In the words of ageless troubadour Neil Diamond: “Everywhere around the world / they’re comin’ to America / every time that flag’s unfurled / they’re comin’ to America.” Perhaps Diamond intended those words as a comment on the glory of the United States as a welcoming beacon of freedom for all those seeking refuge. However, it is equally possible that those words are in reference to that glorious, celebratory feeling that arises when a foreign film-festival favorite finally secures North American distribution. It’s a minor form of torture, hearing reports from writers abroad foaming at the mouth over movies that the groundlings won’t see for months, if that. And so when such films officially set a track for domestic shores (as two did today), it’s cause for rejoicing. It’s cause for Neil Diamond.
First up is Mr. Holmes, the newest film from Bill Condon, which played to a warm reception earlier this year at the Berlinale. Following Condon’s brief period in the studio-tentpole wilds as the helmer of the last two Twilight movies, and getting his sea legs back with the undercooked The Fifth Estate, audiences can hope that Mr. Holmes will bring Condon back to the promise he displayed with 1998’s Gods And Monsters and 2006’s Dreamgirls, which had Beyoncé.

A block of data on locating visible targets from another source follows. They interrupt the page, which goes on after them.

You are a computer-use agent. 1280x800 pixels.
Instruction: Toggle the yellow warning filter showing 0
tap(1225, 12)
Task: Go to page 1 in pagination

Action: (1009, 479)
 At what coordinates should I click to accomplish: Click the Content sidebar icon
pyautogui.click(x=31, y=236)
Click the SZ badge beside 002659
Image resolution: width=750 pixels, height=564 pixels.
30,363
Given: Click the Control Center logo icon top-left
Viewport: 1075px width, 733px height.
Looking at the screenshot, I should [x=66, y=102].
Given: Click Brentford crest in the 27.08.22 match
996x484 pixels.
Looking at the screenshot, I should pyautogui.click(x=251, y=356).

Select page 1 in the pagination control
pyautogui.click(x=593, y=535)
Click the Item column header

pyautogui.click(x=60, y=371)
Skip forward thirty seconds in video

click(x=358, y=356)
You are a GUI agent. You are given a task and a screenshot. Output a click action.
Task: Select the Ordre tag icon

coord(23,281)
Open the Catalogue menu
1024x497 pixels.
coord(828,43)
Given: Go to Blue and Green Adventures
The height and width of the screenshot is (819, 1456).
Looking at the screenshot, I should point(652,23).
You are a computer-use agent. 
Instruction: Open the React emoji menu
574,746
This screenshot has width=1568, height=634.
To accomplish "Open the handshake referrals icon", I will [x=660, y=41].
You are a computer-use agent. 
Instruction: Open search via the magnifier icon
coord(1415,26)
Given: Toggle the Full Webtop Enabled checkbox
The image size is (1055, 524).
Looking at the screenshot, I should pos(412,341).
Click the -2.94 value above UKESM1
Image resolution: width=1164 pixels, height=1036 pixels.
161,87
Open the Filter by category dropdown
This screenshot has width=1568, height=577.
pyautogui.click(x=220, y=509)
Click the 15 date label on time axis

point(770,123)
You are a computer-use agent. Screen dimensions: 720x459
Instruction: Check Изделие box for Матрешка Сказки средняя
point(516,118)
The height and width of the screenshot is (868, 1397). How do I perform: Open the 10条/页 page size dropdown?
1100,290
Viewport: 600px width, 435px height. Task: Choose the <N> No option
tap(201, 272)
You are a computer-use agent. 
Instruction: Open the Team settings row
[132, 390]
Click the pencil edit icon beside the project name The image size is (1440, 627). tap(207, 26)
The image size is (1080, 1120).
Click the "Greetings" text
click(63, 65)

Mr. Holmes is regrettably Beyoncé-free, but does have living treasure Ian McKellen as a 93-year-old Sherlock Holmes coming out of retirement to crack the case that shuttered his detective biz in the first place. As much as we may wish otherwise, McKellen is not Beyoncé, but early buzz indicates that he delivers a brilliant performance regardless. Miramax and Roadside Attractions will set Holmes on the trail for a July 17 North American release.
Today’s other import is Tokyo Tribe, the latest audiovisual sensory overload from Japanese madman Sion Sono, which first screened for audiences at the Midnight Madness sidebar at Toronto last fall. Because our dutiful reporters Noel Murray and Mike D’Angelo were unable to catch it during their time in The Big Gravy-Fry (a nickname for Toronto I just made up), for a statement, we turn to the Letterboxd entry from fellow festival attendee and occasional Dissolve contributor David Ehrlich: “God-mode Sion Sono made ‘Jet Set Radio’ into a Warriors-inspired martial arts rap opera pink film. Insert hyperbole here.”
While our own Scott Tobias was somewhat lukewarm on Sono’s most recent film, Why Don’t You Play In Hell?, I numbered it among my favorites of the year, and have been eagerly anticipating Tokyo Tribe since the earliest murmurs from Toronto. Sono-heads in America will not be forced to wait much longer; XLrator Media has acquired North American distribution rights for Sono’s newest, and will release it this fall under its Turbo Action imprint.
2014 was an exceptionally strong year for film, but 2015’s already looking like a worthy follow-up. We’ve received a breathtakingly stylized romance, an off-kilter vampiric laugh riot, an instant cult classic destined for a legacy of underground adoration, and the most terrifying horrorshow in recent memory, and it’s only March. With any luck, the two films outlined above will have what it takes to hang with the best of the still-young 2015.